Un jour (ou peut-être une nuit) Delilah, une jeune chanteuse et protégée de Lucifer, est tuée sous les yeux de celui-ci. Mais Lucifer n’est pas n’importe qui : il est immortel et n’est autre que LE Lucifer, le roi de l’Enfer, le Porteur de Lumière, Samael, l’Etoile du Matin, l’ange déchu, Satan, le Diable

Las de tenir les rênes de l’Enfer, Lucifer Morningstar a en effet décidé de prendre un congé “sabbatique” sur Terre et d’ouvrir un night club -le Lux- qu’il gère du feu de Dieu à Los Angeles. Businessman accompli, Lucifer possède un réseau de relations diverses à tous les niveaux. Ainsi qu’un coffre personnel où s’entassent plusieurs kilos d’or et de billets verts. Ce beau Diable est un hédoniste capable d’atteindre l’honorable nombre de 92 amants et amantes d’un soir en 2 mois. Hommes et femmes papillonnent autour de lui, attirés irrépressiblement par son sourire en coin… Et ses yeux marqués par un discret coup d’Eyeliner et… Pardonnez-nous pour ce léger emballement. Revenons-en à nos démons. Les pires hantises de Lucifer sont d’être manipulé par Dieu et de devoir retourner en Enfer.

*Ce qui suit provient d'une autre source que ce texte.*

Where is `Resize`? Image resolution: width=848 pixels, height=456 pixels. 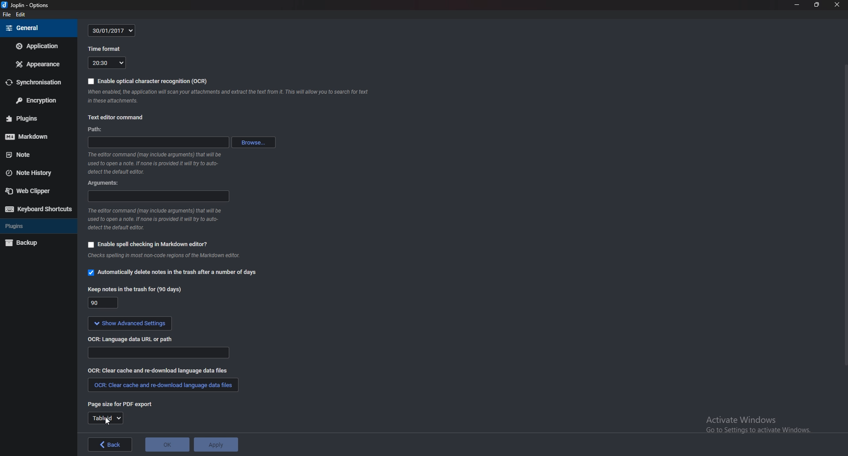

Dès les premières minutes de l’histoire, Lucifer rencontre Chloé Deker, lieutenant de police chargée de l’enquête. Désireux de venger Delilah, Lucifer tente de séduire l’officier… mais se prend un vent monstrueux. Le premier de sa vie. Capable de faire exprimer tout haut le désir des personnes qu’il hypnotise, il essaie sur elle… et se prend un second vent. Bien décidé à percer le “mystère Chloe”, il parvient à se faire embaucher comme consultant auprès de la police de Los Angeles. Ainsi compte-t-il briser son ennui en s’amusant à résoudre des meurtres grâce à ses capacités.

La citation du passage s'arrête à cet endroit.